McConnell, who has spoken extensively with deposed leader Aung San Suu Kyi over the past several years, touted moves the White House and State Department have taken to address the coup, including slapping sanctions on companies that support the ruling military junta and calling out human rights abuses.
“I have been in close touch with the Biden administration on Burma, discussing how to best support opposition to the junta while standing up new targeted sanctions and export licensing bans to hit the leaders of the military coup where it hurts: in the wallet. And I’ve been encouraged by the administration’s swift response,” McConnell said at a virtual discussion hosted by the conservative Heritage Foundation.
“Now the junta is listed alongside regimes like the ones in China, Russia, Iran, North Korea, Venezuela, Cuba and Syria, and subject to the strictest military end-user controls. The United States has marked the junta’s most prominent generals and holding companies for additional crippling prohibitions,” he said.
The praise comes as McConnell and President Biden find themselves at loggerheads over a slew of issues, including infrastructure, the need for a commission to study the Jan. 6 insurrection and more.
However, McConnell’s stance as a longtime advocate for democracy in Myanmar, also known as Burma, closely aligns his views with those of Biden’s White House.
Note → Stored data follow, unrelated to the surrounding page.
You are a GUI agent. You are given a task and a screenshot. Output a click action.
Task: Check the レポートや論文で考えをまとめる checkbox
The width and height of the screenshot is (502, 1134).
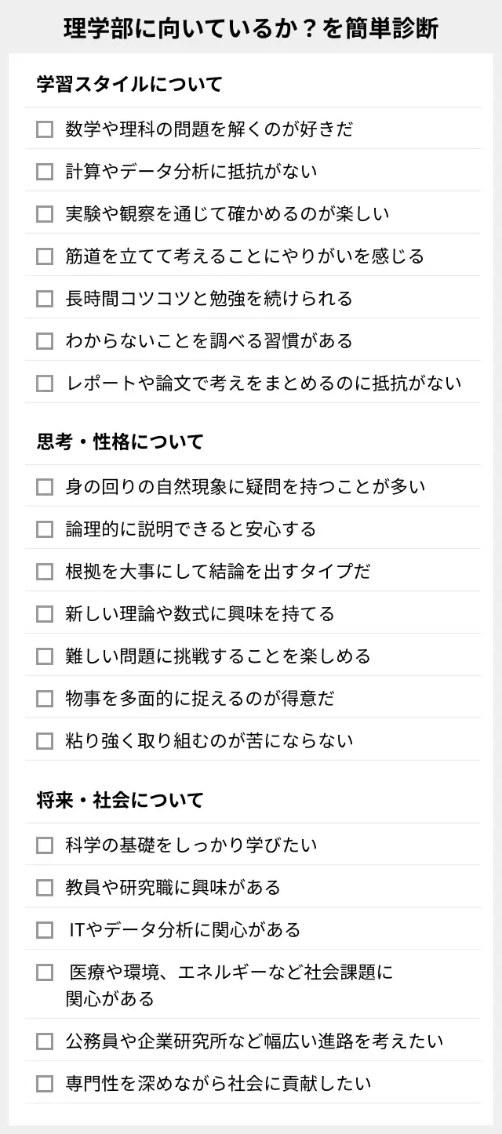click(x=45, y=383)
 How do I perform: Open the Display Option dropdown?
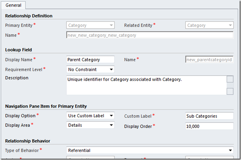pyautogui.click(x=90, y=116)
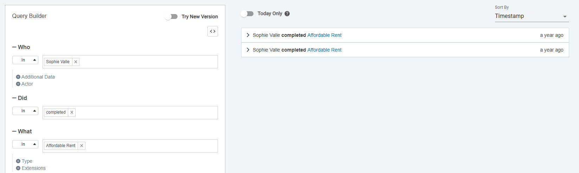Add Additional Data filter plus icon
This screenshot has height=173, width=579.
(18, 77)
The Biden administration has repeatedly panned the Feb. 1 coup that ousted Suu Kyi and imposed a harsh military rule in the country.
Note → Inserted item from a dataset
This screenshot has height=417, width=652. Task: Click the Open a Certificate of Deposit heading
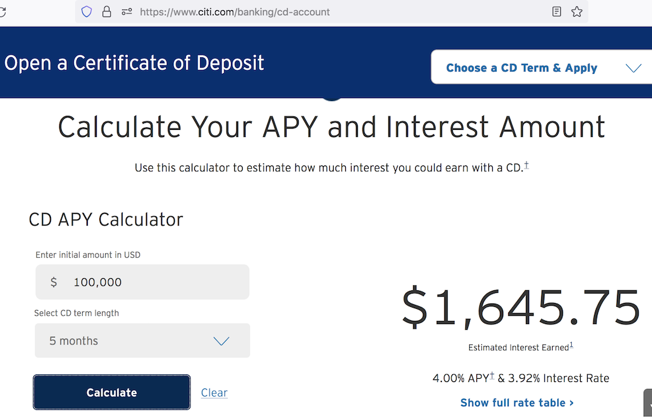(134, 63)
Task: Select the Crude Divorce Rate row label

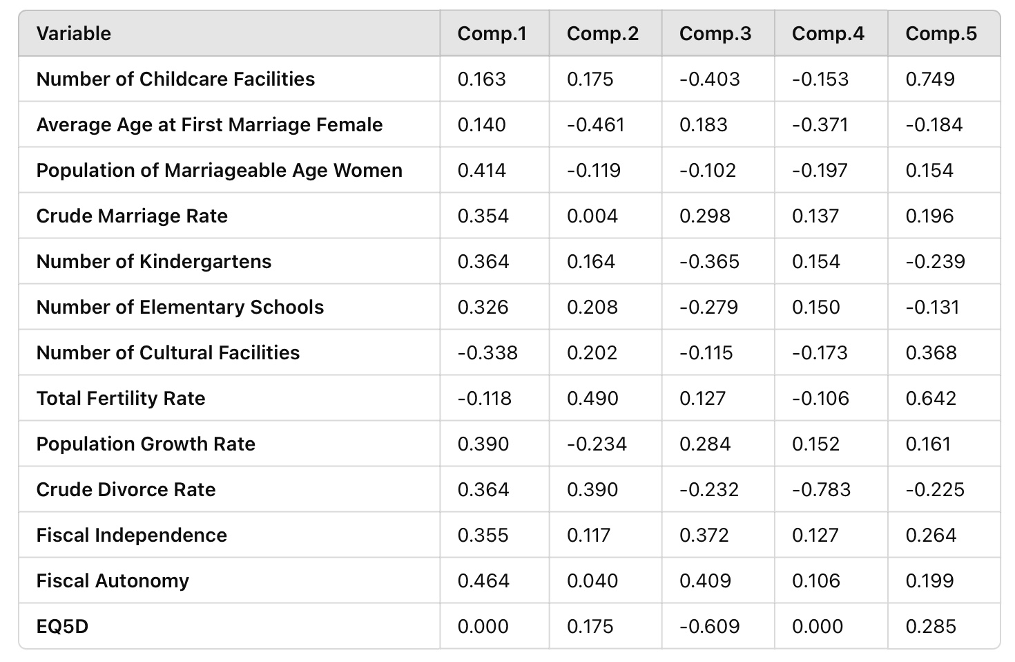Action: tap(126, 489)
McConnell encouraged further action by the Biden administration beyond sanctions, including corralling support at the United Nations and among allies for the exiled, democratically elected government of Myanmar.
“They’re waiting for the international community to join in wider condemnation of this forced military rule, and to recognize and support the democratically-elected National Unity Government. They’re waiting for the UN Security Council to overcome its most intransigent members and levy serious sanctions and arms embargoes of its own. And they’re waiting for much needed humanitarian aid for the growing number of internally displaced persons along the border with Thailand,” McConnell said.
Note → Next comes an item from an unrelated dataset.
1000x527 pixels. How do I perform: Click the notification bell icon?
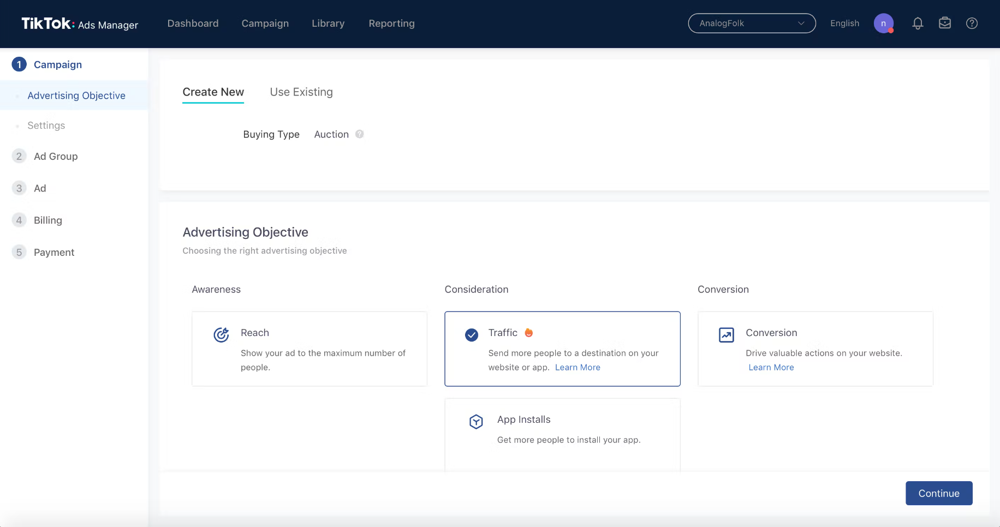coord(918,23)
“But unfortunately, to Moscow or Beijing, military intimidation and brutal suppression of dissent, including dissolving opposition political parties, aren’t outrageous violations of fundamental norms,” he added. “So if consensus cannot be found at the UN Security Council, then the United States and its Democratic partners should force China or Russia to veto measures intended to restore democracy in Burma, clarifying for the world who stands with the people of Burma on the right side of history.”
More than 4,300 people in Myanmar have been arrested, charged or sentenced, and more than 825 have been killed by the junta since the coup, according to the Assistance Association for Political Prisoners.